To provide some timely analysis after quickly reading the FTC's 4-1 approval of the Google-DoubleClick merger let me provide some quick and important take aways:

The most important line in the FTC's statement was: "the companies are not direct competitors in any relevant antitrust market, eliminating the need for further analysis."

First, the FTC majority clearly did not want to risk losing in court again so the FTC effectively gerrymandered a tortured market definition that essentially granted Google a "get out of antitrust jail free card" for the purposes of this merger review.  

  • That the FTC could conclude that the two leading online advertising companies that share the same clients, customers, users, business purpose and clickstream targetting data are not direct competitors in ANY relevant antitrust market -- stretches all credulity.
    • Under  this gerrymandered and tortured market definition standard -- essentially no company is a direct competitor of any other company because on the Internet, all companies are unique complementary players that only "complement" one another but never "compete" with one another.
  • By concluding they don't compete, the majority provides itself blanket justification and political cover for not looking seriously at the troublesome questions of market power, extension of market power, network effects, or cornering intermediary markets. They ducked em. How convenient.
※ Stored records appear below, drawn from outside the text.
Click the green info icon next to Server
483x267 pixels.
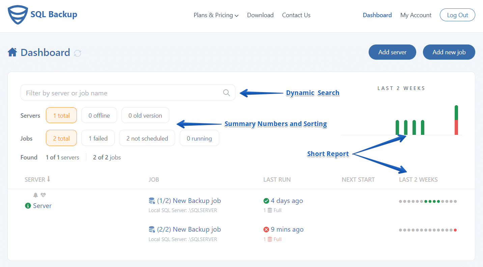point(28,206)
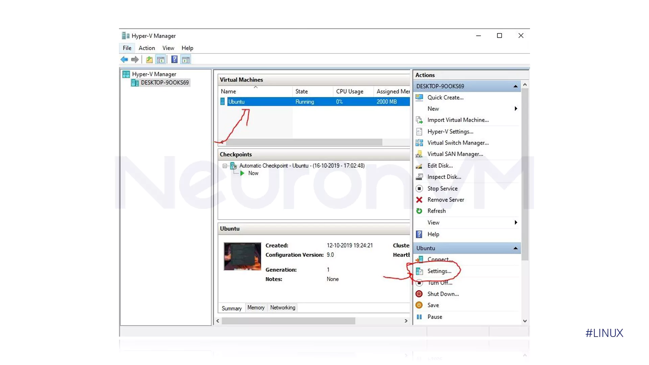Click Import Virtual Machine action
This screenshot has width=649, height=365.
(458, 120)
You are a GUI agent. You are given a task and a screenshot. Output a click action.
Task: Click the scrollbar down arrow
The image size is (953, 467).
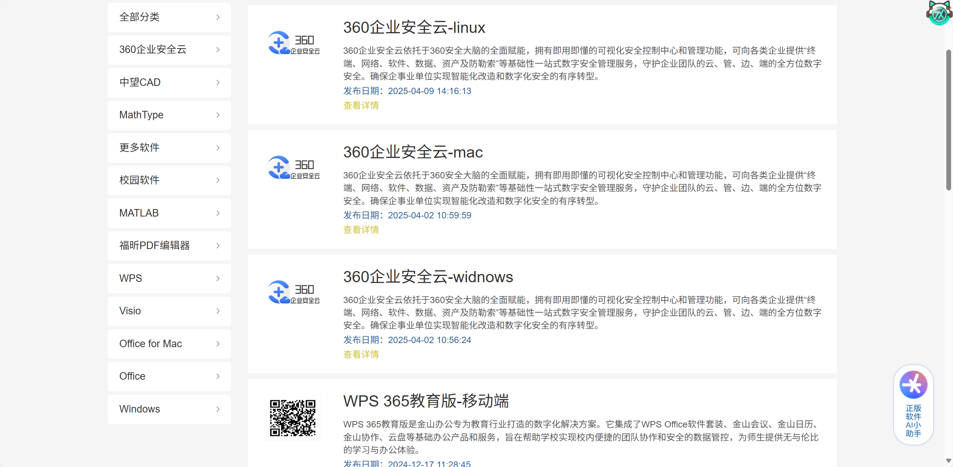coord(949,461)
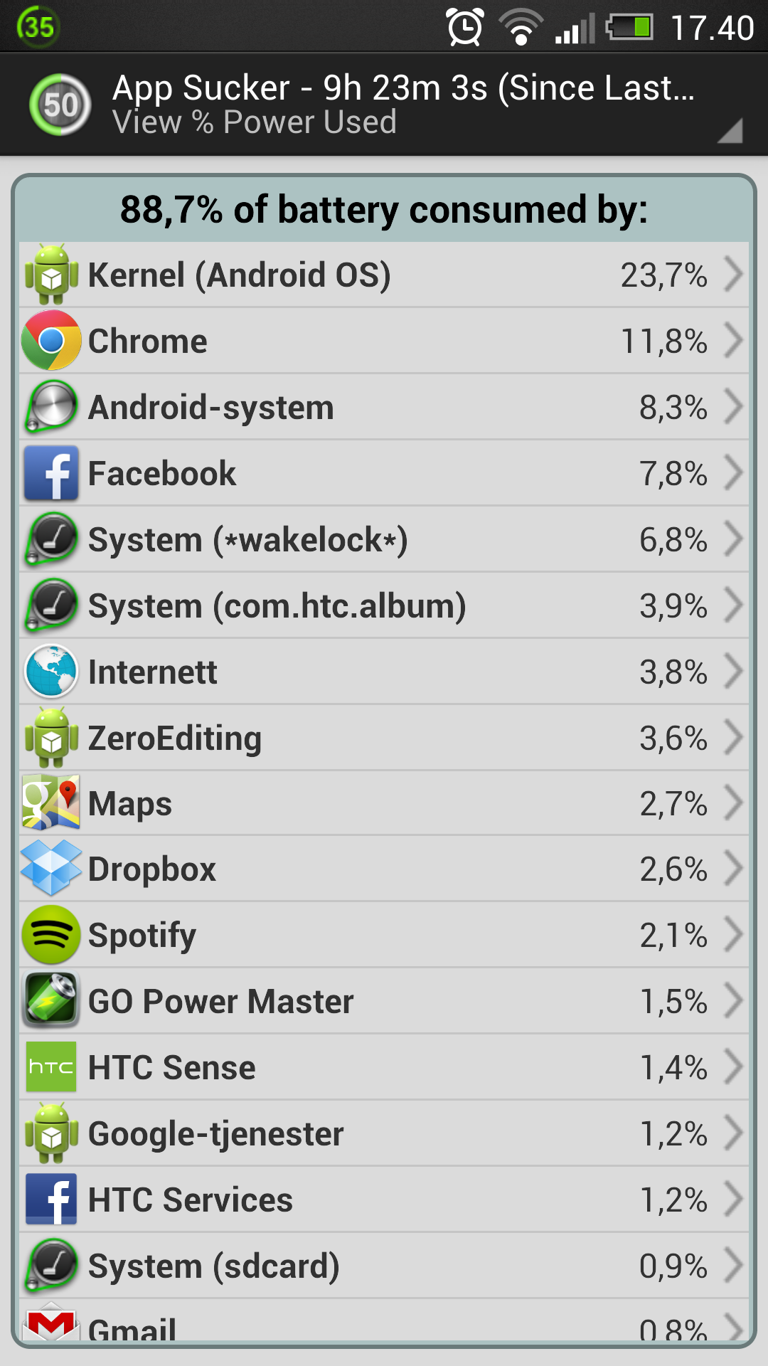768x1366 pixels.
Task: Tap the Dropbox app icon
Action: coord(51,868)
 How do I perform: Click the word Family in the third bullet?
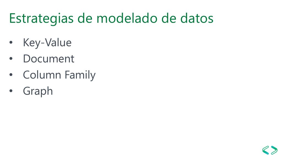click(80, 75)
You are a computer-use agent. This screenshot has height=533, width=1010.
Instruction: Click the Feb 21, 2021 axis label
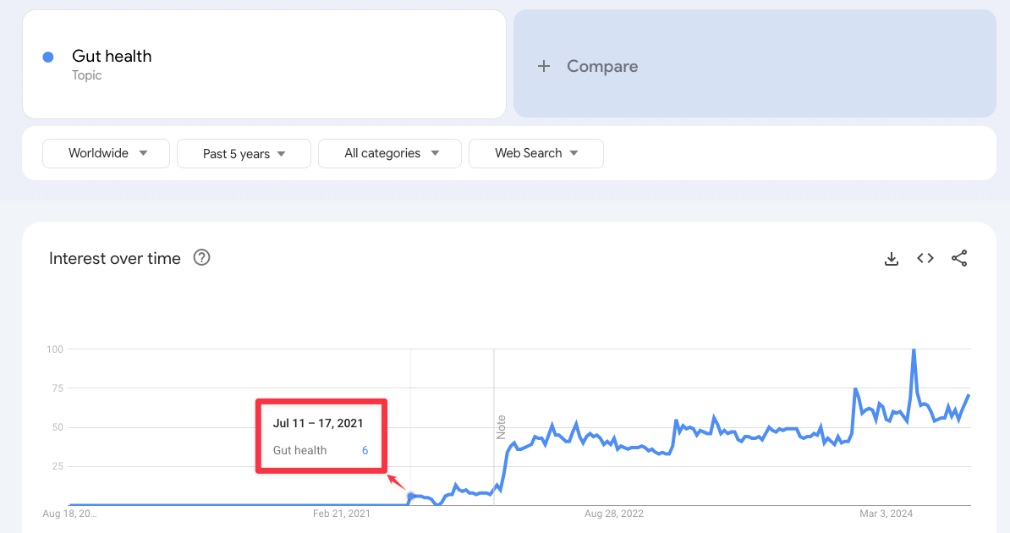click(x=342, y=514)
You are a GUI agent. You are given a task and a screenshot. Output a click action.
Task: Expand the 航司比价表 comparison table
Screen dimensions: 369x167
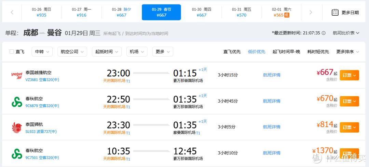coord(346,33)
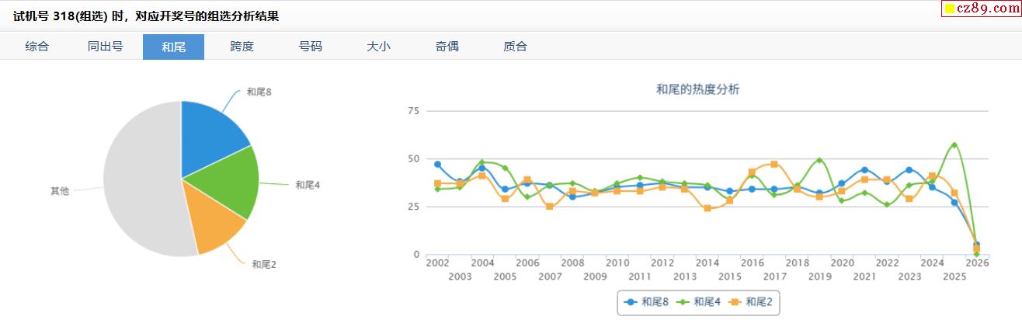Open the 号码 tab
Viewport: 1022px width, 327px height.
(310, 47)
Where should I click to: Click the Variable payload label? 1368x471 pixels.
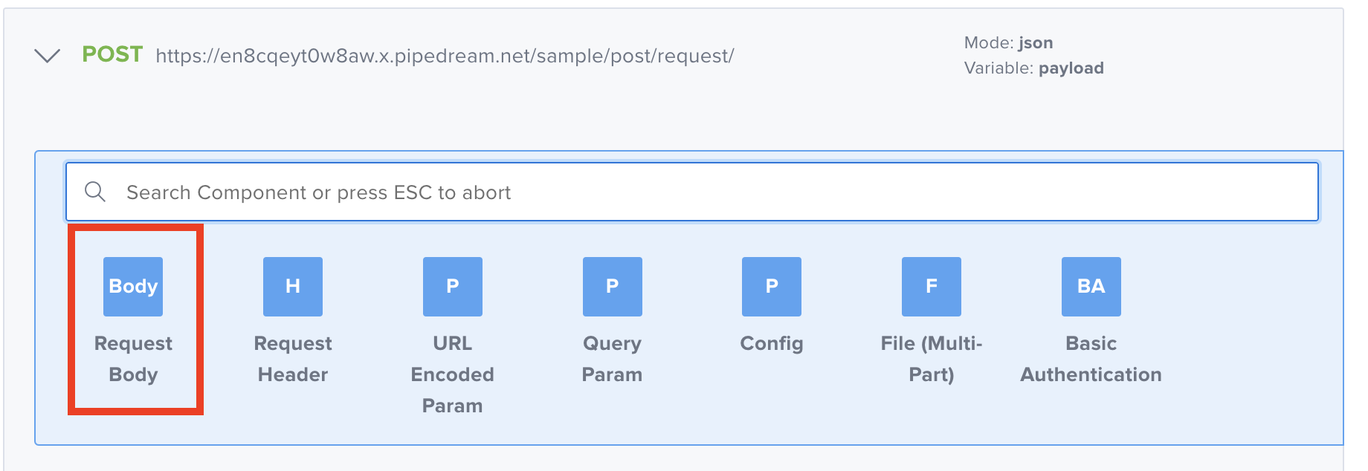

Second, Google is now on antitrust notice. The majority said: "We want to be clear, however, that we will closely watch these markets and, should Google engage in unlawful tying or other anti-competitive conduct, the Commission intends to act quickly."

  • Make no mistake, Google put itself on the antitrust community's radar screen with this acquisition, and they will be watched very closely by market participants, the FTC, the EU, the press and others, including me.
  • This is not the end of Google's FTC antitrust scrutiny only the end of the beginning of Google's ongoing antitrust problems.

Third, while the FTC majority clearly wanted to duck these potential problems for now, it is clear from Commissioner Harbour's detailed and powerful dissent, Commissioner Leibowitz' statement and the majority's statement that they will "closely watch these markets", that there are very serious potential anti-competitive problems at play here.  

In short, the FTC between the lines was saying that they don't feel confident looking forward much and acknowledging that the courts won't allow them much leeway in forward-looking judgments.

  • This "soft underbelly of antitrust law" will prove to be a very serious weakness in protecting competition in the dynamic Internet marketplace that Google is already dominating and will dominate further with the gift of acquiring DoubleClick -- if the EU also looks the other way on this transaction.